I say remembers, but some of its adopted keepers may not remember it because of, let’s say, recreational substances they might have been using, in fact they probably forgot where they parked it after a sit-down Peace and Love protest. When asked where they’d left it, the only answer they could come up with was ‘far out man’.
I do remember it of course; in fact, I recall sliding in behind the wheel a few years back. It was hilarious! You sit upright, legs pretty much tucked in, with essentially a thin bit of metal and glass separating you from the road ahead. Not that it was a concern, as you never went much faster than brisk walking pace. Speed didn’t matter, and didn’t detract from the fun factor; even as you crunched your way through the gears you grinned a silly grin, because driving one was just joyous.
70 years apart and the new version looks a lot like that groovy original. The bus is back, except it’s bigger obviously (and there’s an even bigger long-wheelbase available soon). And it’s sophisticated. A lot more sophisticated. It’s like comparing the Soyuz capsule to the Starship Enterprise. And while it might not have dilithium crystals powering it, it does have an electric drivetrain.
But before we get into that, lets tackle the styling. And it took me all of two skips of a heartbeat to fall for it. The styling is spot on. Evocative, yet futuristic, distinctive, fun, exciting. If I could level a criticism at it, and it’s more fanciful than actually functional, it needs a bigger front VW roundel, much bigger. Make it huge!
Because of the nature of what it is, there’s a high level of configurability, so you can have it as a five-seater with tons of cargo space, or a seven-seater with still decent luggage room, and don’t miss the mini depictions of the same vehicle engraved into the interior rear sides. An adorable little touch.
It’s spacious, it’s comfortable and again in contrast to its ancestor, sitting in the driver’s seat is less like squeezing into the economy seats on a budget airliner and more akin to Captain Kirk’s chair on the bridge of the Enterprise.
And rather than butting up against the front, the huge windscreen stretches way out into the horizon. Select drive on the stalk, snap open the throttle and it would blow the original into the weeds. It’s on par with modern vehicles of this type, however it’s a little pedestrian compared to its EV brethren. And that’s probably a good thing. You don’t want your passengers pinned to the back window under full throttle, throwing up over those cute etchings.

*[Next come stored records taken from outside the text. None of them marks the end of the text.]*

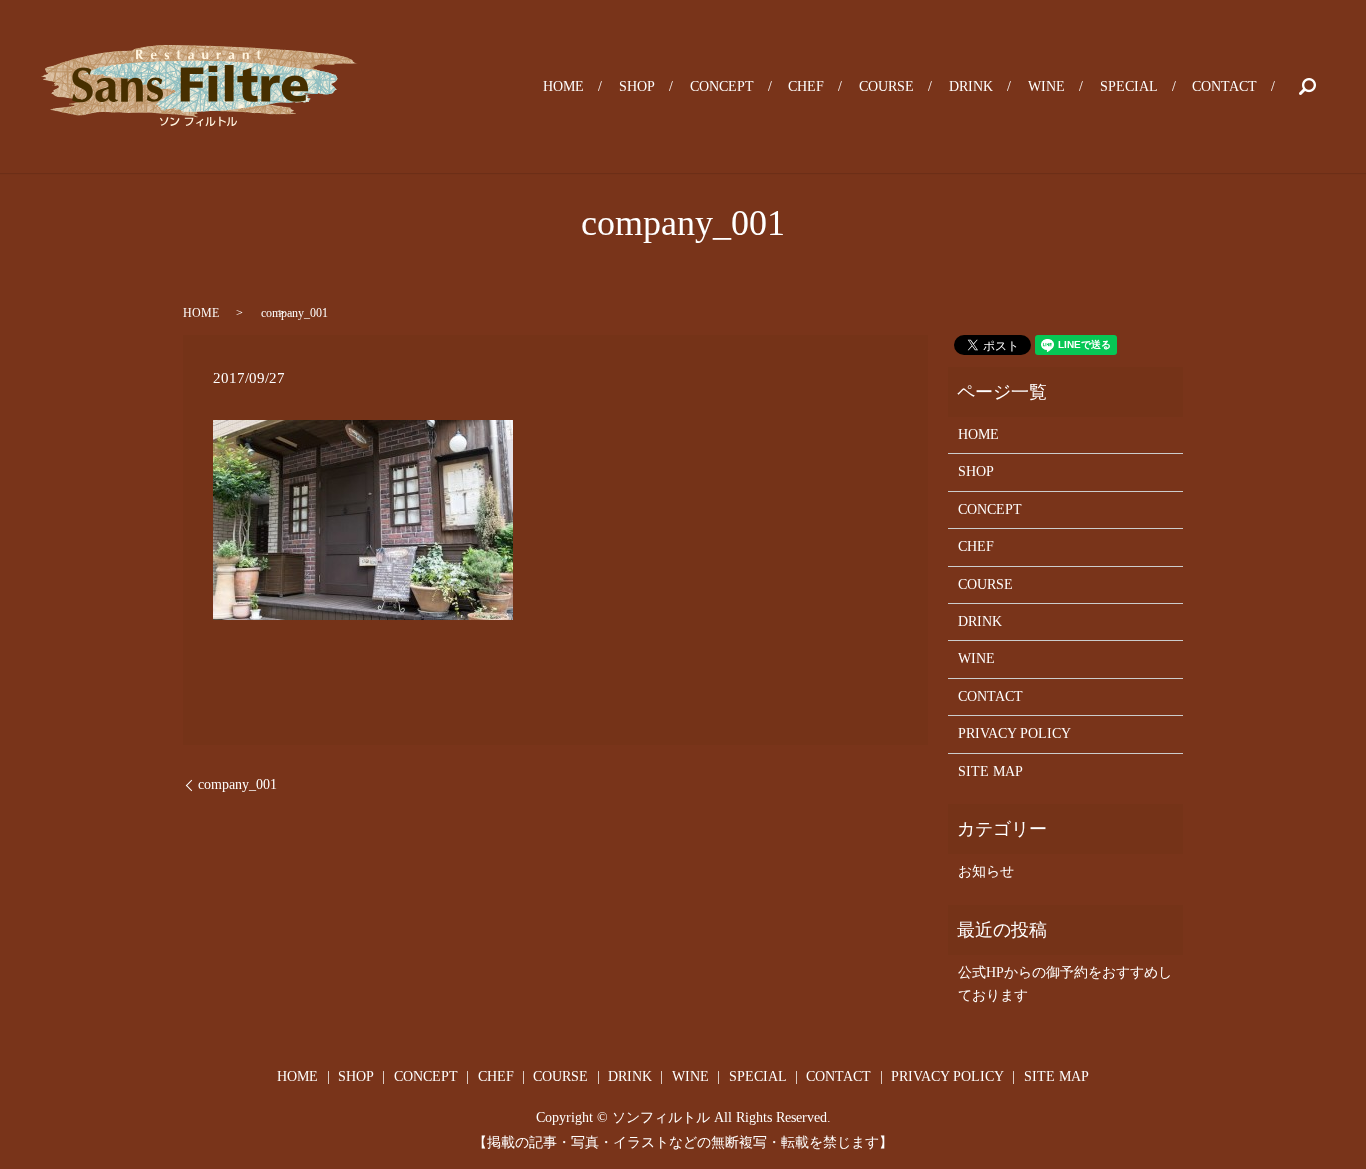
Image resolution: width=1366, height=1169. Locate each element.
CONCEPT (722, 86)
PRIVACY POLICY (1014, 733)
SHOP (637, 86)
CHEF (806, 86)
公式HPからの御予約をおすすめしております (1065, 983)
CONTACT (1224, 86)
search (1307, 87)
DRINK (971, 86)
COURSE (886, 86)
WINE (1046, 86)
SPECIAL (1129, 86)
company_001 (237, 784)
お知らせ (986, 871)
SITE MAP (990, 771)
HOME (563, 86)
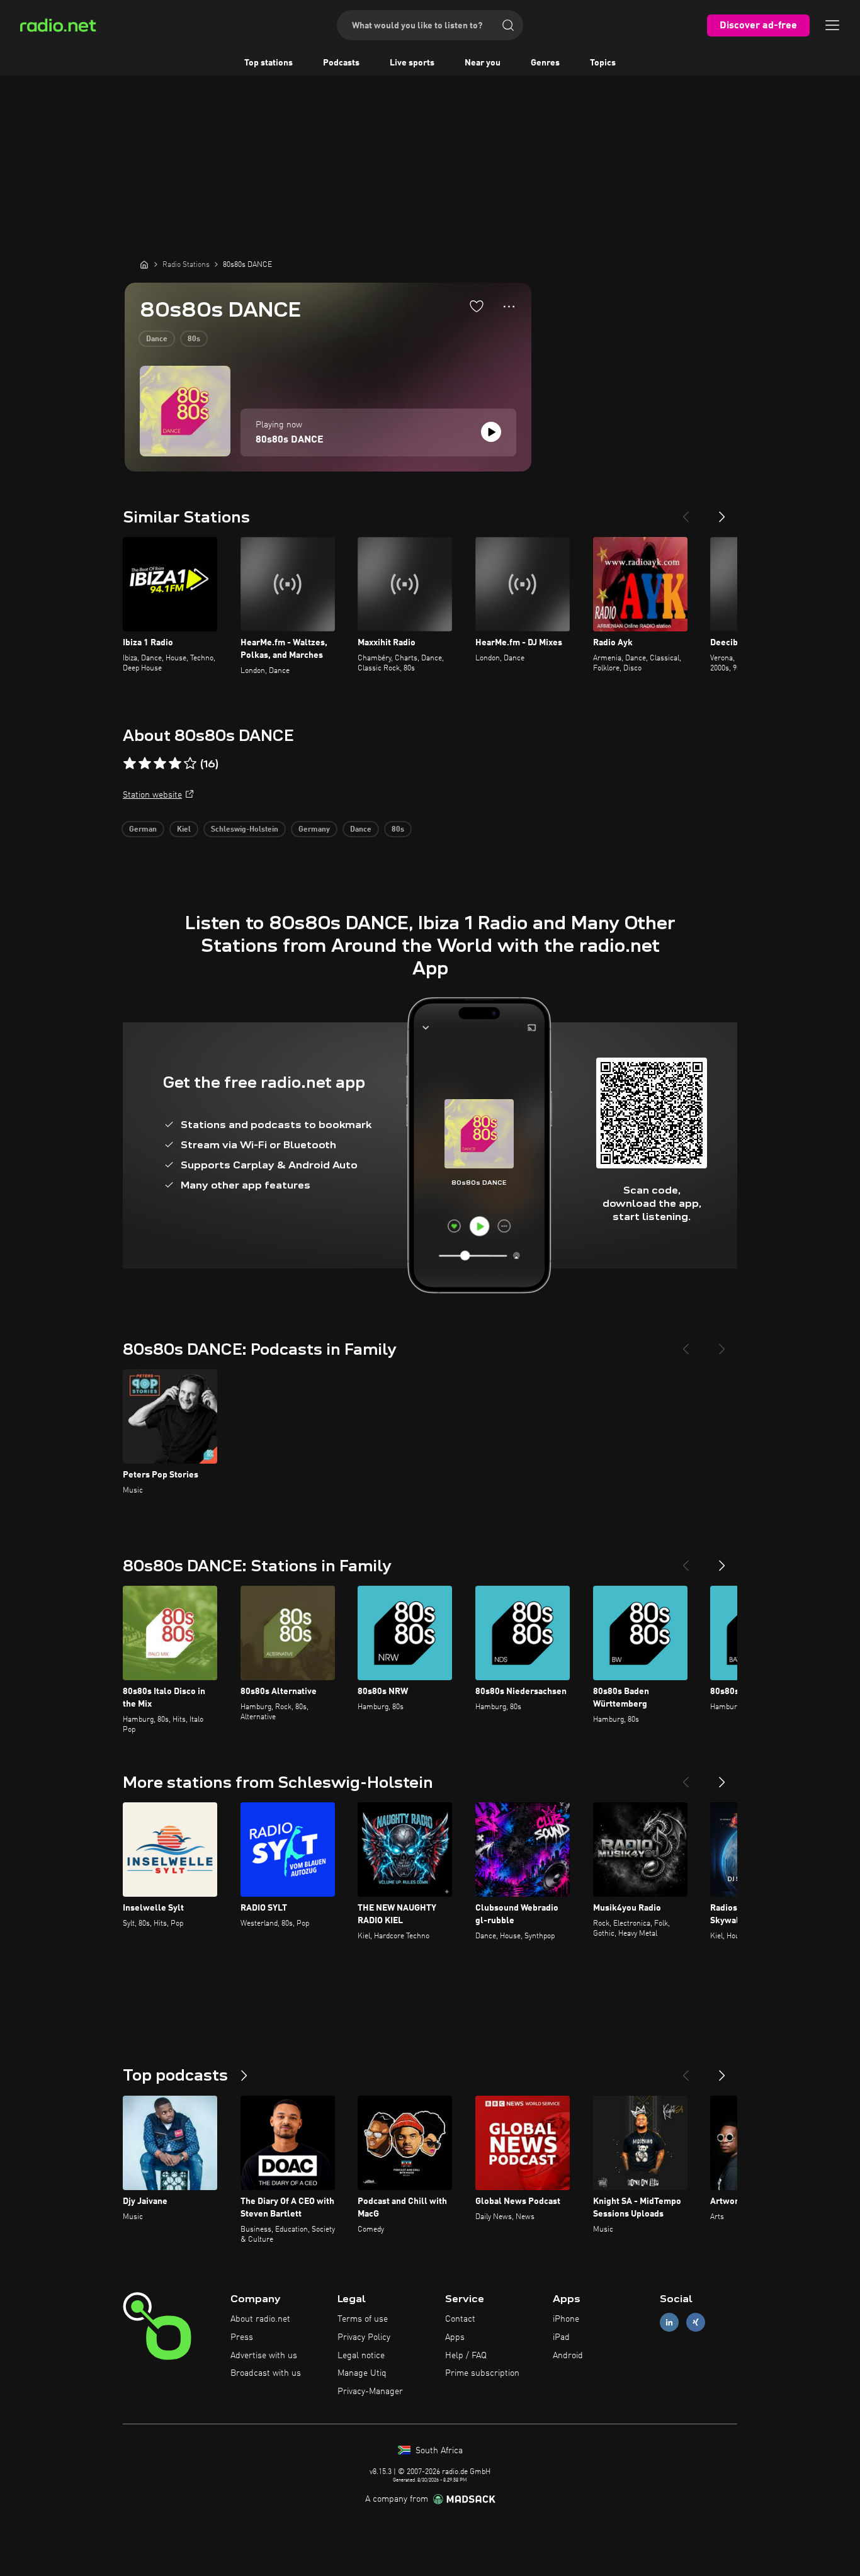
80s (194, 339)
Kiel (184, 829)
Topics (603, 63)
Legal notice (361, 2355)
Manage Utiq (362, 2373)
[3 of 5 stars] (159, 763)
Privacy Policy (363, 2337)
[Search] (508, 25)
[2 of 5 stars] (144, 763)
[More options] (509, 306)
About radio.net (260, 2319)
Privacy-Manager (370, 2391)
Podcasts (341, 63)
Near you (483, 63)
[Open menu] (832, 25)
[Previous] (685, 512)
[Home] (144, 264)
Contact (460, 2319)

There’s about 200bhp and 310Nm of torque going through the rear wheels. It can sprint from rest to 62mph in about 10.2 seconds and reach about 90mph. Claimed range is 255 miles
So, I resolved to take it for a gentle cruise along the closed loop of twisty tarmac where I tested it. And initially if feels I’m rewarded with an easy drive, despite the van-like footprint of this thing – it’s marketed not by VW passenger cars, but by its Commercial Vehicles department.
It’s quiet too, refined and the ride’s not at all bad, considering the batteries are housed in the floor, typically making electric cars a little too rigid. And you’d expect that maybe a stiff floor would make the cabin walls a little rattly, but no chance. This thing is solid.

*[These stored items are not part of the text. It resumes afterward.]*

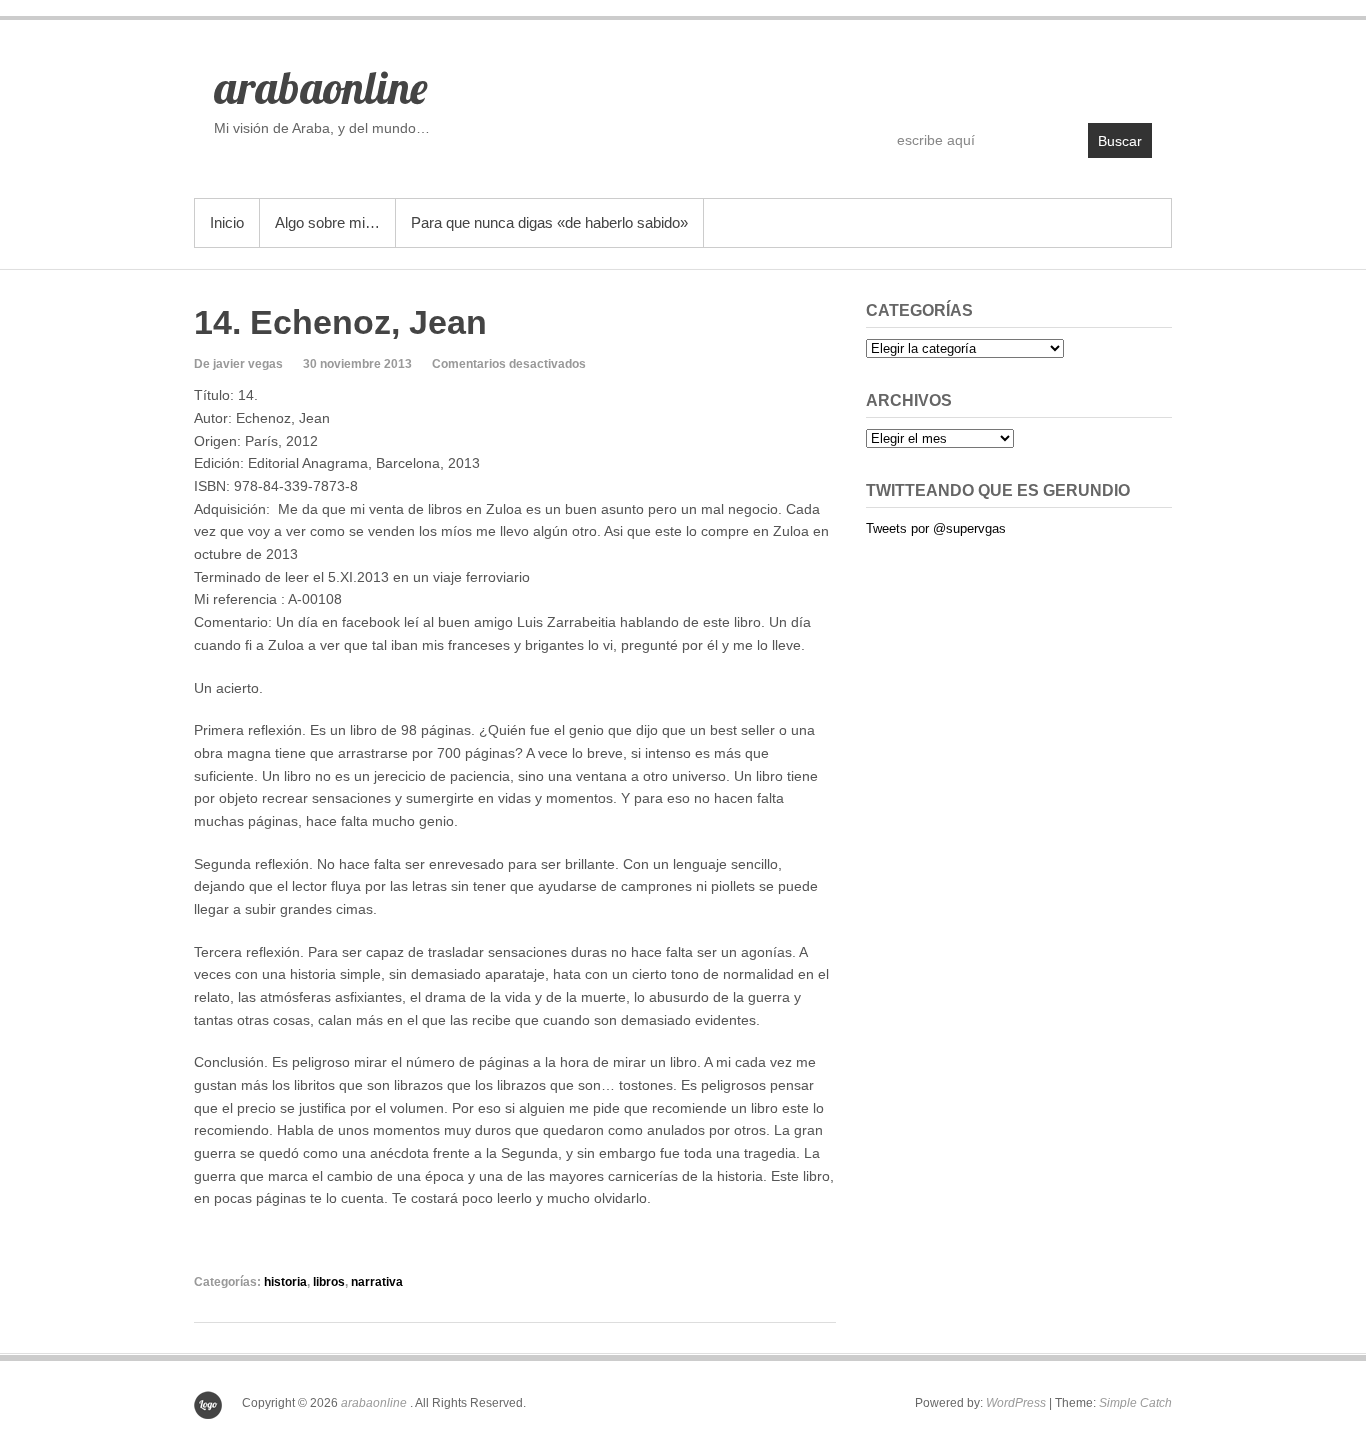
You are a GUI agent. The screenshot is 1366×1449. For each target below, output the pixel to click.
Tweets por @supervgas (936, 528)
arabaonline (320, 87)
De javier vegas (238, 364)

My resolve to keep things calm and measured dissipate when I discover it has driving modes. I select Sport, as you do. And the ID.Buzz certainly buzzes into action. It feels a little more eager, so I start to chuck it about a little.
On these roads, hurl the classic Type 2 along at these speeds, and attempt to manhandle it through the corners and you’d probably see yourself flying off the edge of a cliff shouting ‘Let your freak flag fly!’.

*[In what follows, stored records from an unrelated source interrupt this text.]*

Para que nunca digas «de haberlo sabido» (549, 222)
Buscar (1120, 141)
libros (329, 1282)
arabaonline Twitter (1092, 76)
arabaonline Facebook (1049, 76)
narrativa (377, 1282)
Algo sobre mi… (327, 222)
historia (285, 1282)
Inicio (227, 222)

Something strange occurs with the ID.Buzz though, after brief initial push-on understeer, it tightens, grips and goes! It’s actually fun. Oh, what? Am I doing that silly grin thing still? I mean what’s not to like here?
Oh yes, there is one thing, something that means no actual hippy could ever conceive of ever owning one of these – and that’s the price. It starts at just under £63,000. Hence, it’s probably for hipsters rather than hippies. Bummer!